Saturday, June 01, 2013

Are You My Mother?

Alison Bechdel's second "comic drama" Are You My Mother? is ostensibly a memoir of the artist's mother, but it's more of an incredibly introspective viewing of the relationship between mother and daughter.  

I was a big fan of Bechdel's Fun Home (it was one of my favorite reads in 2008), in which she ingeniously wove literary classics to her families story, at once elevating the comic genre as well as exposing the universality of her story.

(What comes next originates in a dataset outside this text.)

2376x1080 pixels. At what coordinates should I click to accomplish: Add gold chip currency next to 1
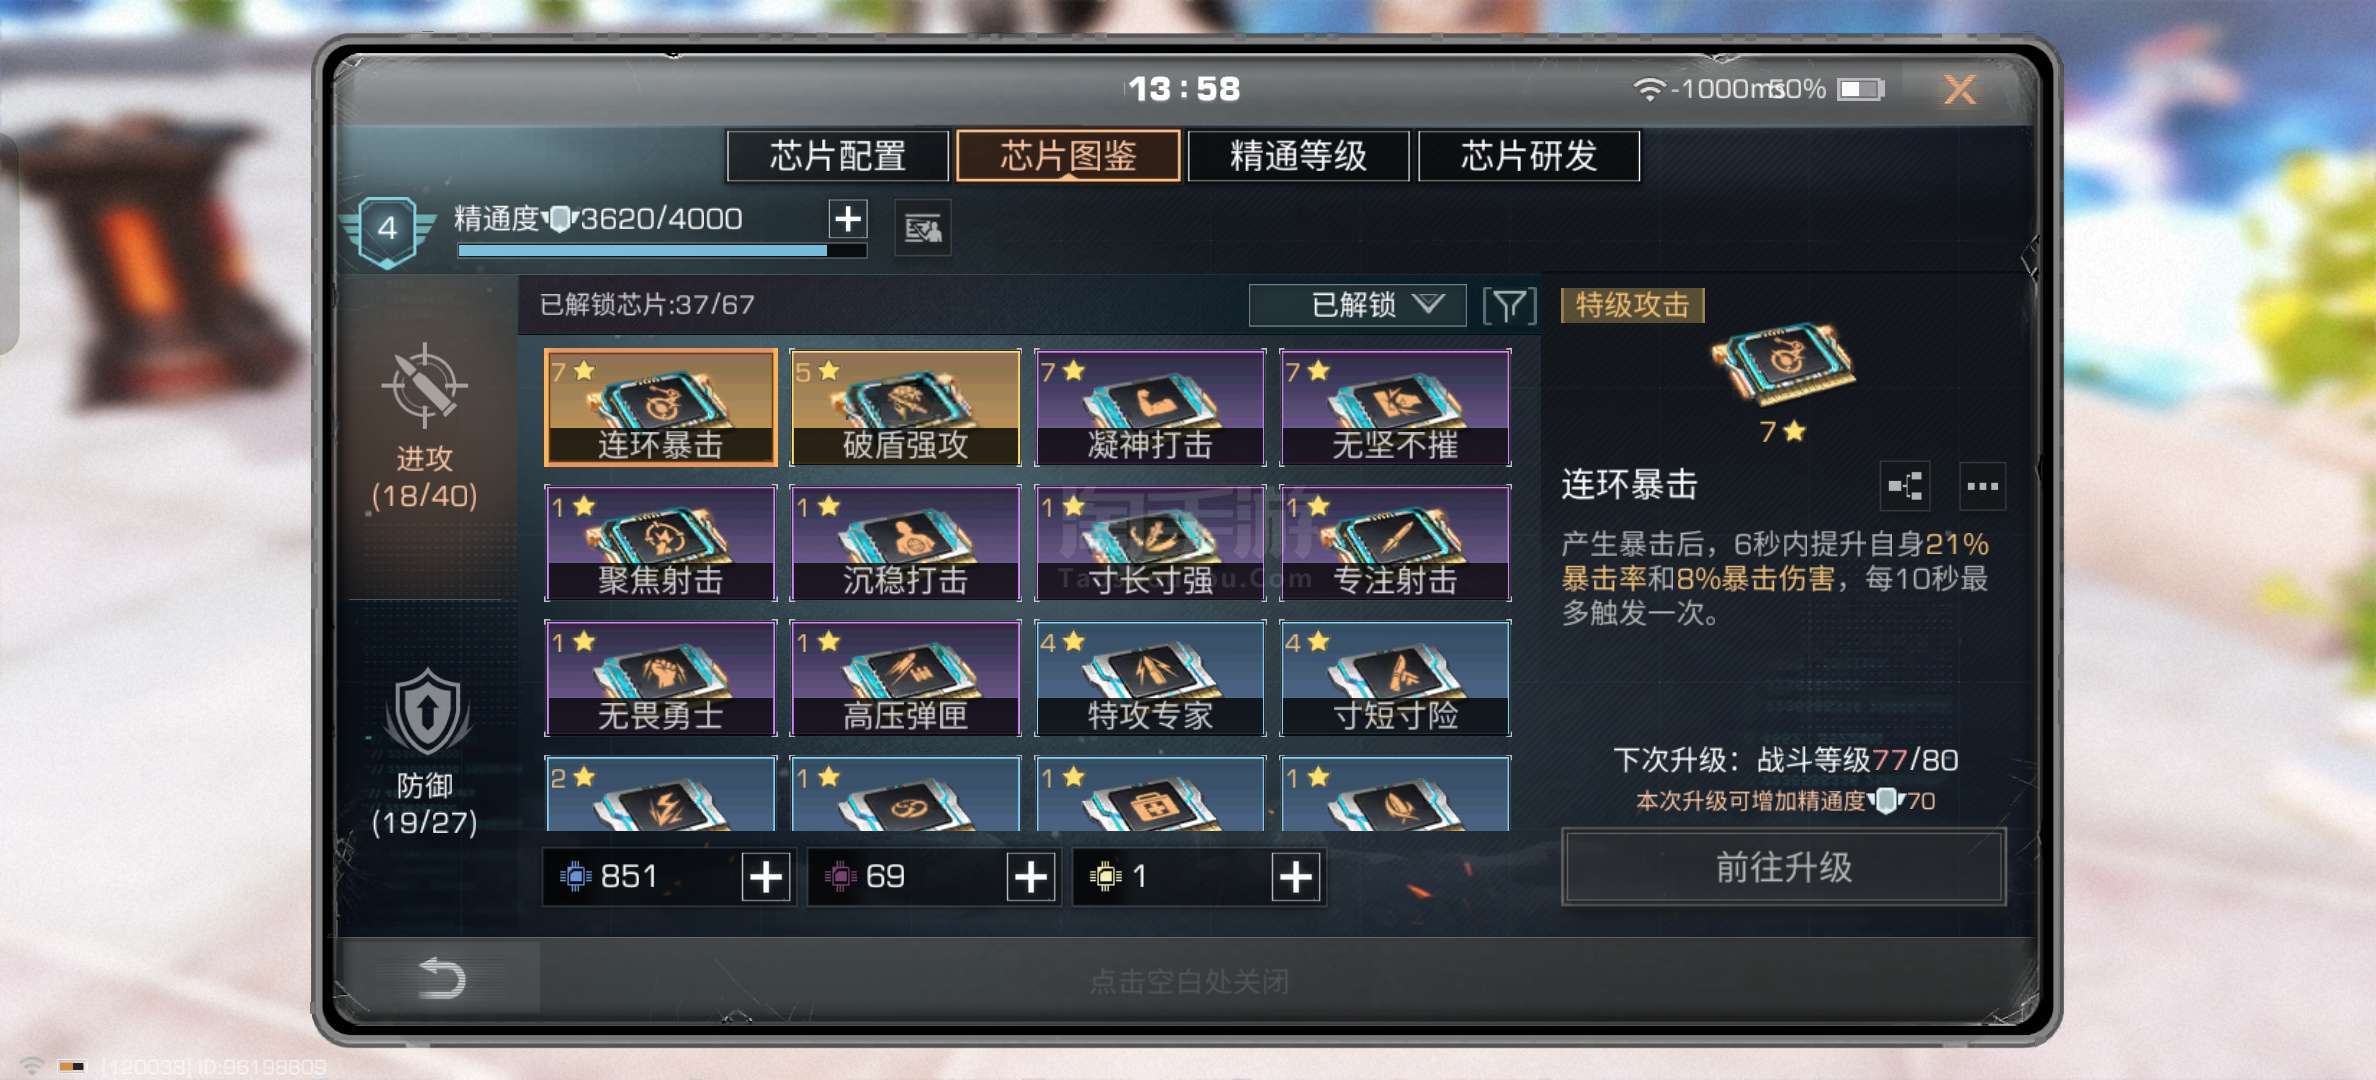pyautogui.click(x=1296, y=877)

Are You My Mother? also makes frequent references to literature, like Virgina Woolf's To the Lighthouse, Alice Miller's The Drama of the Gifted Child, Sylvia Plath's diaries and much, much more. Bechdel chronicles her own interest and experience in therapy & analysis and is well-read in psychoanalytic writings.  She's particularly interested in Donald Winnicott, a contemporary of the Bloomsbury group.  I'd never heard of Winnicott but I guess he's a follower of Freud, and came up with the idea of "object relations" and "transitional objects".  I know a little bit about these theories from my mommy friends, and also my sister, who would always say to my nephew before she put him to bed, "Pick out a transitional object" even when he was a tiny baby so he'd go to sleep calmly.  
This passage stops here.